Com a inserção de modificações na Lei de Execuções Penais, nota-se que o objetivo é alterar o rito em todas as suas fases e gerar maior proteção as vítimas e maior rigor punitivo aos agressores. Dessa forma, tais alterações servem para evidenciar o empenho e o dever de não só punir inicialmente a conduta, mas de manter a punição e proteção de forma ativa em todo decorrer do processo, evitando o esquecimento, a mitigação e a relativização da conduta.

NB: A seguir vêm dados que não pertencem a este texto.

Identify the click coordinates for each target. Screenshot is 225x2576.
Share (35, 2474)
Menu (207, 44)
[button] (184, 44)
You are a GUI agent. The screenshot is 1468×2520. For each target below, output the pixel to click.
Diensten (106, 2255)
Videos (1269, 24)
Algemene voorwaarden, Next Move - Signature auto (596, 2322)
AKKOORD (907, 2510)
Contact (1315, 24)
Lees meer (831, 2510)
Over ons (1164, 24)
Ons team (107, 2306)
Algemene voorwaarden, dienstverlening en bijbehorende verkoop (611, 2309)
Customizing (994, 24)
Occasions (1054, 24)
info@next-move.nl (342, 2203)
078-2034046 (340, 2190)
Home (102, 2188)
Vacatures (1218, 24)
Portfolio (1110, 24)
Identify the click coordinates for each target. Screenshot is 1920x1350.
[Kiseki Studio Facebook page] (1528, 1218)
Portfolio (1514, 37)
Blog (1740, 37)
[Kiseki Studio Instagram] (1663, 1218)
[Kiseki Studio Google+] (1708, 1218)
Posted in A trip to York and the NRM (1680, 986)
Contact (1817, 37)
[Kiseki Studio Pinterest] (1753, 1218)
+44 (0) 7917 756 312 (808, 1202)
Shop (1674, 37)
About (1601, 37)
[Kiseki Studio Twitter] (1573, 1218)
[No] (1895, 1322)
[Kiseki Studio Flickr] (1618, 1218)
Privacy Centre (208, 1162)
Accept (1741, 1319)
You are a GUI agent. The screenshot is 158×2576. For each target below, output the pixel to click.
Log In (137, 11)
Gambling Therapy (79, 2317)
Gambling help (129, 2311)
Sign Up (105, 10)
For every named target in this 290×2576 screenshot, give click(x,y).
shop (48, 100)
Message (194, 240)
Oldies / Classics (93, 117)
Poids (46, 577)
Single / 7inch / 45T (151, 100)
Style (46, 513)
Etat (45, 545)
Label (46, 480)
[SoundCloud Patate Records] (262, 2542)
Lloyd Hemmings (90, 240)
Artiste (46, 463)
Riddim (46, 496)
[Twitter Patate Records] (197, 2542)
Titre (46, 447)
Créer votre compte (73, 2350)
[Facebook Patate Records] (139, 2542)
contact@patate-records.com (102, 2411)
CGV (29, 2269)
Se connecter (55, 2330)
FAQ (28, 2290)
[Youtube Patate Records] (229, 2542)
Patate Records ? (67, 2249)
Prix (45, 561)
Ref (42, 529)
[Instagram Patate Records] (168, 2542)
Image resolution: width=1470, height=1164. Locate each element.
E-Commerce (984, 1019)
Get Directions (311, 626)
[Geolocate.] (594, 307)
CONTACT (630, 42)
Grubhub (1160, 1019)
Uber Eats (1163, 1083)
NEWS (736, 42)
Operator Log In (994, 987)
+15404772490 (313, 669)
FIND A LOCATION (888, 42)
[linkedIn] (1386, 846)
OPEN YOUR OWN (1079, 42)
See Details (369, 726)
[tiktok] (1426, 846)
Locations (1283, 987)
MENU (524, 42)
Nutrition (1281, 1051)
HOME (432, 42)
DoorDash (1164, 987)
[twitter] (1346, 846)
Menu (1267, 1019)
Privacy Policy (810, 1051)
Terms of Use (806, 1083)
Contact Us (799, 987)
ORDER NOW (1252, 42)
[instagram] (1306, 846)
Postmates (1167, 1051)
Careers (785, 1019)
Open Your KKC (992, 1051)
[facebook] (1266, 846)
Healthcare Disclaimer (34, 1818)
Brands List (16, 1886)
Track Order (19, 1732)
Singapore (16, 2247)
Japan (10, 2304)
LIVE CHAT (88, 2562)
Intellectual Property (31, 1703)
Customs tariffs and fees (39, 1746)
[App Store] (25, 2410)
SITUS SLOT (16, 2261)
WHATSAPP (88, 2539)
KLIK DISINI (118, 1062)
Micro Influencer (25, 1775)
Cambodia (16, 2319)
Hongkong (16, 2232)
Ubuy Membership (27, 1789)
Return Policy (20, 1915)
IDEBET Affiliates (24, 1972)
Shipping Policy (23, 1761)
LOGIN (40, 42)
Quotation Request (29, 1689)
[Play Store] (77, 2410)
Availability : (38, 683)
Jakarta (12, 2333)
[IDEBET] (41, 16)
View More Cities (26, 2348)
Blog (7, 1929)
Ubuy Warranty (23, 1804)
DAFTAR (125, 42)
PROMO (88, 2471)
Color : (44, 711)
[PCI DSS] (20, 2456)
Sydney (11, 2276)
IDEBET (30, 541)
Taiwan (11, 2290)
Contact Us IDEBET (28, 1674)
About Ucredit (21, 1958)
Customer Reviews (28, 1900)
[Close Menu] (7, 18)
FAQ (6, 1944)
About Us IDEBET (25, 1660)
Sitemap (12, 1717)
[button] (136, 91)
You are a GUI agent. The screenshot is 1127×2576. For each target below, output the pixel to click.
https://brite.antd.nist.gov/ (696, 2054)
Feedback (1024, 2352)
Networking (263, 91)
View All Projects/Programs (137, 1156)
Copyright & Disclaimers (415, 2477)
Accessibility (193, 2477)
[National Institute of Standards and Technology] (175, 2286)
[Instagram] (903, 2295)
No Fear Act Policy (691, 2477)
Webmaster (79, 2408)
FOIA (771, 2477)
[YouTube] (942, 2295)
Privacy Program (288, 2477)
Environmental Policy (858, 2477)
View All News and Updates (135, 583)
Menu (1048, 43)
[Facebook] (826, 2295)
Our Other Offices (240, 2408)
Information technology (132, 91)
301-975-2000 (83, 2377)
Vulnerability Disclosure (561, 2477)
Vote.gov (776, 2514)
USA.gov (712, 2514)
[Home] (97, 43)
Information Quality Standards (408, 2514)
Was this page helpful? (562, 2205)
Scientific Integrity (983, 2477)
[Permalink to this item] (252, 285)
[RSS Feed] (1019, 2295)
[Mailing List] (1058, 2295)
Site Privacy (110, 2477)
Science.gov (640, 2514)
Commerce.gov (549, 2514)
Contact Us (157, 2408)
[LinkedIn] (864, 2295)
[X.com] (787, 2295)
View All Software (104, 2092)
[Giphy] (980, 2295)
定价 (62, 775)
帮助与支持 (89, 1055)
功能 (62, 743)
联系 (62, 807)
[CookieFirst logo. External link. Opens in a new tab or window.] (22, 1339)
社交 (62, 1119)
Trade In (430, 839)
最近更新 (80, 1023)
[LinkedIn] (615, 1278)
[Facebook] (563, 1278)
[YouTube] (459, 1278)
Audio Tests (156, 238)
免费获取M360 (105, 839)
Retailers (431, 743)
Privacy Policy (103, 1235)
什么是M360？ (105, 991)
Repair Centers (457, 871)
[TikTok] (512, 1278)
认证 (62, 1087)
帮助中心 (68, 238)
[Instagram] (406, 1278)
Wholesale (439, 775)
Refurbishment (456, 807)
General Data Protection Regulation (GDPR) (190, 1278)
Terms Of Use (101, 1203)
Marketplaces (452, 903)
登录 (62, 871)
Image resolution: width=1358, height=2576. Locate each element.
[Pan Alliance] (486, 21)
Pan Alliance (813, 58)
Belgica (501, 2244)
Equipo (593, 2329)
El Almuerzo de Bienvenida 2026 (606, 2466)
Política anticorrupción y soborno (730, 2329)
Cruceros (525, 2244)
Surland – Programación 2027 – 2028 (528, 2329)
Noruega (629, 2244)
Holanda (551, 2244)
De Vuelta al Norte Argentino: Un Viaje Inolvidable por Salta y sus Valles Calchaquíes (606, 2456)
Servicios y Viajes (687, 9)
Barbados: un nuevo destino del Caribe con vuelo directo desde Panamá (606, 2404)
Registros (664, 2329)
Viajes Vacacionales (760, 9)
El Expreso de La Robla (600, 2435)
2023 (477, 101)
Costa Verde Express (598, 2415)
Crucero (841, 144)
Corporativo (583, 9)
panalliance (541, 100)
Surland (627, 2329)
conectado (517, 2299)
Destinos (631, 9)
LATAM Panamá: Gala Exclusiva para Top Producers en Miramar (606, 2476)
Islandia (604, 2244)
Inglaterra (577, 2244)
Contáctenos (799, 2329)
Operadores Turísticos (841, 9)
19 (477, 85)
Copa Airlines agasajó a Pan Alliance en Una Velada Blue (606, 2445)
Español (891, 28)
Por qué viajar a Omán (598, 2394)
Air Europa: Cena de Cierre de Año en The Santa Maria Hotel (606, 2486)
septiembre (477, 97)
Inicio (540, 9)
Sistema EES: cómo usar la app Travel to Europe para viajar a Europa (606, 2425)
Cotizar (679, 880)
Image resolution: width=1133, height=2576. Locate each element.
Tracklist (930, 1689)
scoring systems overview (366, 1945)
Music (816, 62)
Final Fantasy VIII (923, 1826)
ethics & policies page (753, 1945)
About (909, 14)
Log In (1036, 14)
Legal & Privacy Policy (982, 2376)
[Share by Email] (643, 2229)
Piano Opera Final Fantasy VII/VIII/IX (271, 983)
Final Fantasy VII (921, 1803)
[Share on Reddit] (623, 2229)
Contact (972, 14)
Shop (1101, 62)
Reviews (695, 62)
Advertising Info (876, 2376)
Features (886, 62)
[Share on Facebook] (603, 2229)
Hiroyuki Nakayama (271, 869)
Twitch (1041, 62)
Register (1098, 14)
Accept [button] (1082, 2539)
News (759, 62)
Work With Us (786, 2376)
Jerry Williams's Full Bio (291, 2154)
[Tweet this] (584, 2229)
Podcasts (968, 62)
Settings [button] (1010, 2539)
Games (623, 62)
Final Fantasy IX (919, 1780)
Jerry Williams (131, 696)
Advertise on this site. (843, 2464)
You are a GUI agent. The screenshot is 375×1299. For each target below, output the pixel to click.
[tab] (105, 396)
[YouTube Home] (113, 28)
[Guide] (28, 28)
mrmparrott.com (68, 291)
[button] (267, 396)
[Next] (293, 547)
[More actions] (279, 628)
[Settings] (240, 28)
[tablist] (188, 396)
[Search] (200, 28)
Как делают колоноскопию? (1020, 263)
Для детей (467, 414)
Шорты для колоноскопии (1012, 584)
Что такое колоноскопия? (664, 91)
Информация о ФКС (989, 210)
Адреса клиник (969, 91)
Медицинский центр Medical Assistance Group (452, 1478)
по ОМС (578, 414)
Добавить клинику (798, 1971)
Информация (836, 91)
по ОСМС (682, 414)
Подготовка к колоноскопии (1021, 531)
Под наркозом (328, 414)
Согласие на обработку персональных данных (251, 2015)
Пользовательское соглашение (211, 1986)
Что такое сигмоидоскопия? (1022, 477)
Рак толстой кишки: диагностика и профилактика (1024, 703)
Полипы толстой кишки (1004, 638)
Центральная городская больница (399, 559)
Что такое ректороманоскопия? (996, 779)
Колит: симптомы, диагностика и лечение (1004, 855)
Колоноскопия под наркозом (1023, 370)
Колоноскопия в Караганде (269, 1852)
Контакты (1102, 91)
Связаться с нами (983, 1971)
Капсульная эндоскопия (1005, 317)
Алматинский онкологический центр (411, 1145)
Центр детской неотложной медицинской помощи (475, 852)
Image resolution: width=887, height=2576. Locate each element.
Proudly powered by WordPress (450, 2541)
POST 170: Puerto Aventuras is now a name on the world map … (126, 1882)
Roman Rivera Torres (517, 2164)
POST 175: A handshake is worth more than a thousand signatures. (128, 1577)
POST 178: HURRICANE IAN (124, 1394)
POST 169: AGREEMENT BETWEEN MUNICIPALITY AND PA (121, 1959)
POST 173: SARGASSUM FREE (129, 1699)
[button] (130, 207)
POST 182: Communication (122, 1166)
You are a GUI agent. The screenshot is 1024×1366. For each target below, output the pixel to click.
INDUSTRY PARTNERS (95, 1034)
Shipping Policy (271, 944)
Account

Ademais, a Lei de Crimes Hediondos foi modificada ao definir quais qualificadoras do crime de homicídio possuem natureza hedionda e ao acrescentar a nova tipificação: feminicídio como crime hediondo. A última reconfiguração pertinente trazida pela 14.994/2024 foi o aumento de pena reclusão, de 2 (dois) a 5 (cinco) anos, e multa no crime de descumprimento das decisões judiciais que deferiram medidas protetivas de urgência previstas Lei Maria da Penha.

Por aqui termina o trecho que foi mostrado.